Saat itu kami berhenti di tepi jalan turunan yang menikung. Beberapa warga berhenti dan menanyakan kondisi kami. Kami bilang bahwa kondisi kami aman dan selamat. Hanya butuh waktu untuk bisa menunggu rem motor bisa berfungsi lagi. Di Desa Sepakung memang sering terjadi rem blong. Khususnya mereka yang mengendarai motor matik. Selain itu, biasanya pengendara juga belum terbiasa dengan kondisi jalan yang ada di Desa Sepakung.
Selang 45 menit kami kembali melanjutkan perjalanan pulang. Bangun masih terus berhati-hati agar rem pada motornya tidak mengalami masalah lagi. Suasana Desa Sepakung malam itu begitu sepi dan udara cukup dingin. Kami tidak langsung pulang, tetapi singgah sebentar di Kota Salatiga untuk makan malam.
Cerita dari Kabupaten Semarang
Embung Mbalong, Desa Sepakung
9 Juni 2024
24 comments
Embung itu maksudnya kolam kecil ya mas ?..tempatnya sejuk pastinya,masih banyak pohon-pohon, emang ngumpul bareng konco” sambil ngopi-ngopi mah sesuatu bangeet ..
Motor kalo nanjak emang motor khusus kayak motor trail itu mungkin ya.. kalo matic mah mungkin ga kuat nanjak wkkwkk…btw Ambarawa itu tujuan ku kalo ke kampung halaman bapak..Deket pasar Kranggan kalo ga salah namanya…suka suasana di sana.
Kolam penampungan air mbak.
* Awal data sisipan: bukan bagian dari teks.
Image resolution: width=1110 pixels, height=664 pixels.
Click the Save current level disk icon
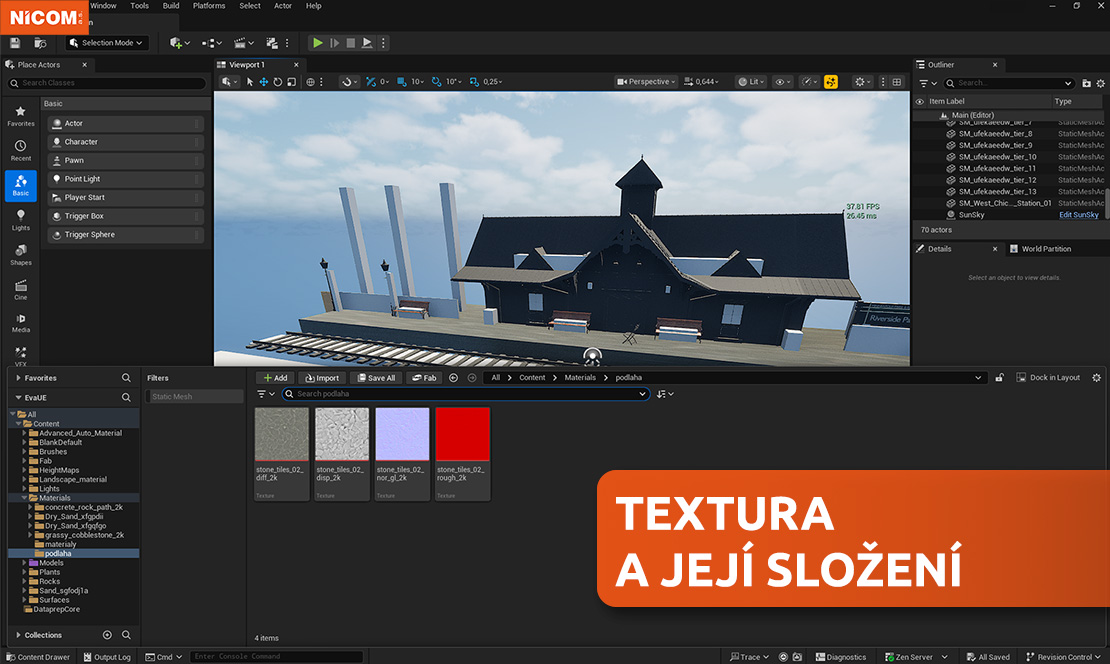click(x=15, y=43)
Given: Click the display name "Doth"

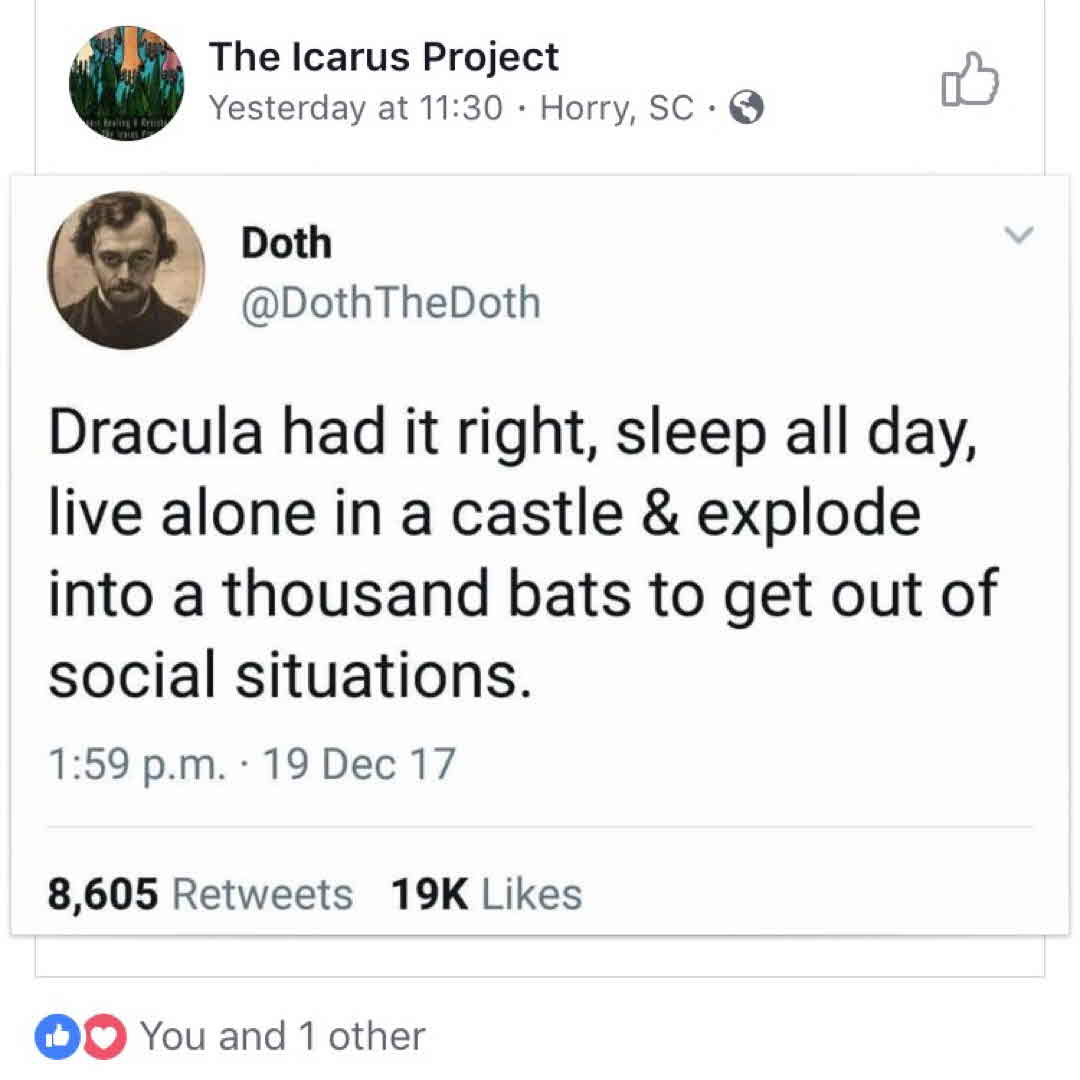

Sejuk karena lokasinya berada di daerah dataran tinggi.
Minimal nanjak pakai motor manual. Lebih aman dan nyaman ketika turunan.
Wah ambarawa yaa. Tentu saja, karena di ambarawa kalau malam suasanan masih sejuk.
Tempatnya menyenangkan buat bersantai. Apalagi kalau bawa hammock dan lainnya, bisa berlama-lama sembari menikmati waktu
kalau punya banyak waktu mungkin malah bisa tidur siang sekalian..hihi
Cocok sambil bawa bekal ahhahaha
nah, beneran piknik kalau gini..hahhaa
Ya Alloh suasana Ambarawa menuju desa sepakung indah banget. Mbul cuma pernah liwat ambarawane tok tapi ga lama hahahha…rasanya pengen liwat ke sana lagi liat rawapening dan museum kereta apinya…trus ke desa desa kayak gini Mas Vai..
asyiknya bersama temen temen bisa menikmati pemandangan hijau sambil gelar cemilan, kopi, bahkan kok aku malah fokus ke popcorne ya hahhaha…pasang hammock juga serasa diayun ayun ngko delo ngkas bubuk soale angine banter hahaha…
ambarawa masih punya hawa sejuk. Sangat menyenangkan untuk bisa eksplore ambarawa. Belum lagi banyak jajanan tradisional yang dijual di sana.
Beneran sih, tiduran di hammock emang bisa bikin ketiduran. Apalagi udaranya sejuk..hahaha
wah tempatnya syahdu sekali ya mas, cocok nih buat nyantai plus ngopi, apalagi kalau buat camping, eh tapi bisa nggak ya buat camping? kalau bisa pasti seru hehe
Di sana bisa untuk camping mas surya. Tapi kami belum berencana untuk camping di sana.
dengan melihat foto2 ini
saya sekarang butuh liburan ke tempat seperti ini
kerjaan makin tambah puyeng
sabtu ya masuk
kerjaan begini terus
liburannya kapan????
malah curhat
Nah itu, kita mesti menyediakan waktu untuk liburan. Itu sebagai cara kita agar tetap sehat 😀
Duuuuh aku ngebayangin duduk di Hammock pasti enaak banget ya mas. Apalagi kalo cuaca sejuk, terlindung pohon, ada kopi pula .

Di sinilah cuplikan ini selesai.